Recounting the slew of business lines in which Ant has presence, he stated that offering loans to the unbanked represents a societal good — bringing financial stability to people who otherwise could not open checking accounts or get credit cards even through traditional state-owned banks. But beyond the direct-to-consumer business, said Yu, there’s a wealth of B2B and other offerings such as helping banks to underwrite loans. In the case of the latter segments, the algorithm rules all. Just as, hypothetically, we’ve ditched paper maps for the GPS, so, too have companies and lenders relied on Ant for guidance.
“The moment you give them an automatic transaction scorecard or credit scorecard, then the need of human intervention becomes less,” he told Webster. The regional bank manager is apt to rely on the calculations and computations of Ant above all else.
‘Tall Tree’ Worth a Second Look?
As such, Yu contended, from a policy standpoint, “it makes sense to take a second look.” That second look may lead to a revamp of the company itself, he projected, where Ant would not have such an umbrella, spanning payments, wealth management and consumer loans — arguably everything under the proverbial sun.
Yu said the timing of the IPO suspension — again, mere hours before launch — shows that regulators may have been hesitant, or perhaps even did not feel empowered, to take on a national hero like Ma and his behemoth of a corporate creation.

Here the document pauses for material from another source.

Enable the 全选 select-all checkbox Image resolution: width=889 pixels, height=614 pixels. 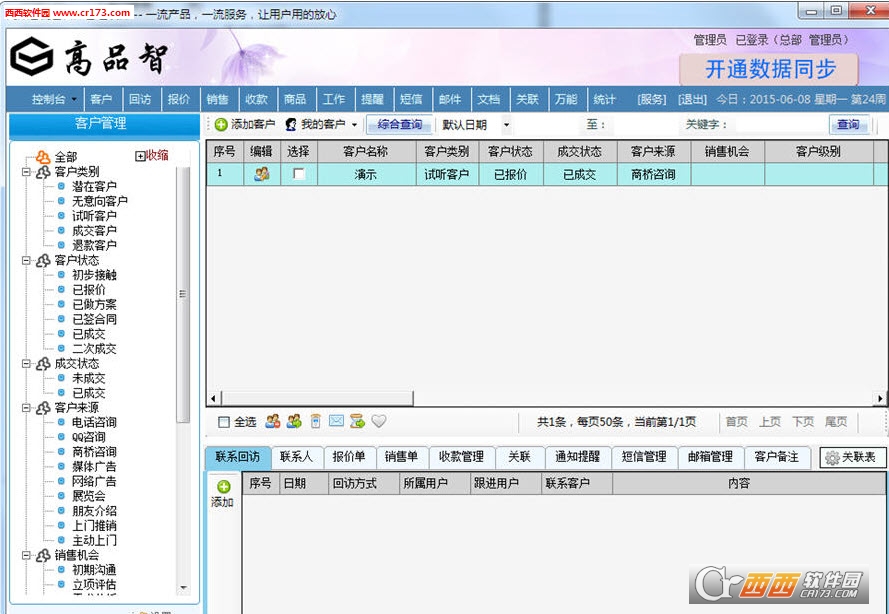[x=224, y=422]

The IPO delay also shows, as Yu said, a stark difference in how companies are viewed in the West as opposed to China. In the latter country, he said, businesses are viewed by regulators through the prism of what’s best for the national interest, rather than shareholder return.

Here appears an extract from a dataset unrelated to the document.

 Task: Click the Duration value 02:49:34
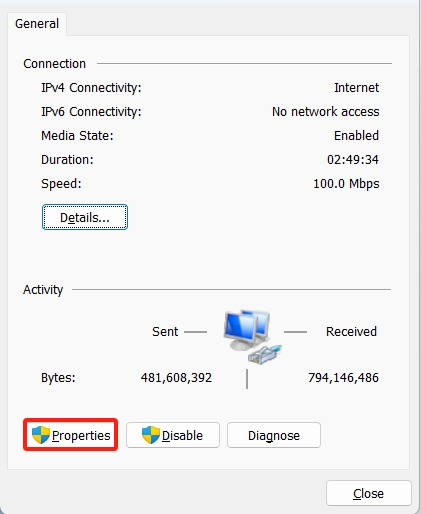tap(353, 160)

It may be worth pointing to a Chinese proverb: When the tree gets too tall, it attracts the wind.
And Ant, with hundreds of millions of users and trillions of yuan in loans, has certainly grown tall.
What might a restructuring look like?
What Lies Ahead
No one knows for sure what will happen, Yu said, but there may be room for some competitors to emerge while regulators ponder what might be done with Ant. (He mentioned Tencent as one financial services peer/competitor of scale). He pointed to IMD’s own “leap readiness” index, which measures the “readiness” of firms to meet the future with tech-driven innovation. Traditional banks are unlikely to be prime competition, but platform/digital first companies (without too much vertical integration, so they don’t get too big) may see opportunity.

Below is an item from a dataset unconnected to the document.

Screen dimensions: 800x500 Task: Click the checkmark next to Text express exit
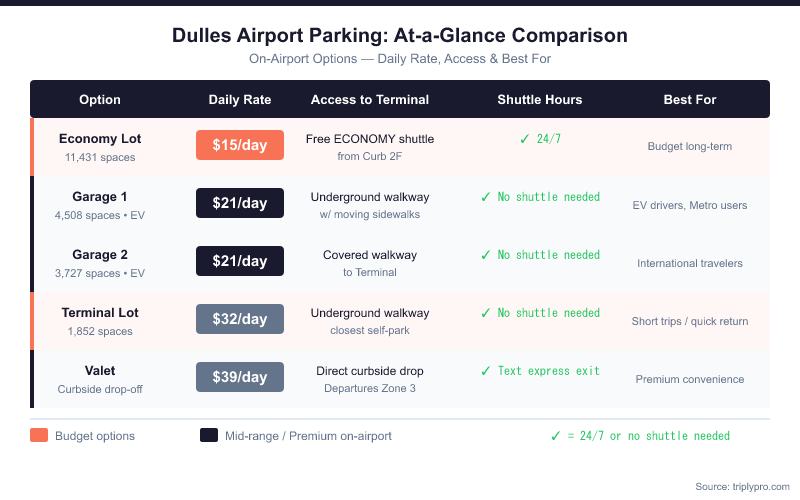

Digital infrastructure will be key for those would-be competitors, he predicted, as open APIs are becoming more important for companies that serve consumers across a range of offerings. By way of example, he noted that Alibaba’s own customers, when traveling abroad, interact with APIs to conduct commerce with merchants in other countries.
“You still have just one single lock-in, but then the infrastructure on the backend, the data migration and elsewhere is done through API,” he said.
Looking out into 2021, Yu predicted that Ant may indeed undergo a restructuring.
“This is a way to avoid systemic risk,” he said. And as a result, if and when Ant does indeed go public, the valuation will not be as high, because profitability may take a hit — for a while, at least. There are some tailwinds in place to help margins and consumer lending going forward as life, discretionary spending and even travel return to normal.
“The current saga as it unfolded is consistent with the values of Chinese society,” Yu told Webster, adding, “In the end, if Ant Group becomes the biggest financial institution in the world, from a policy maker’s perspective, what does it serve beyond the social bragging?”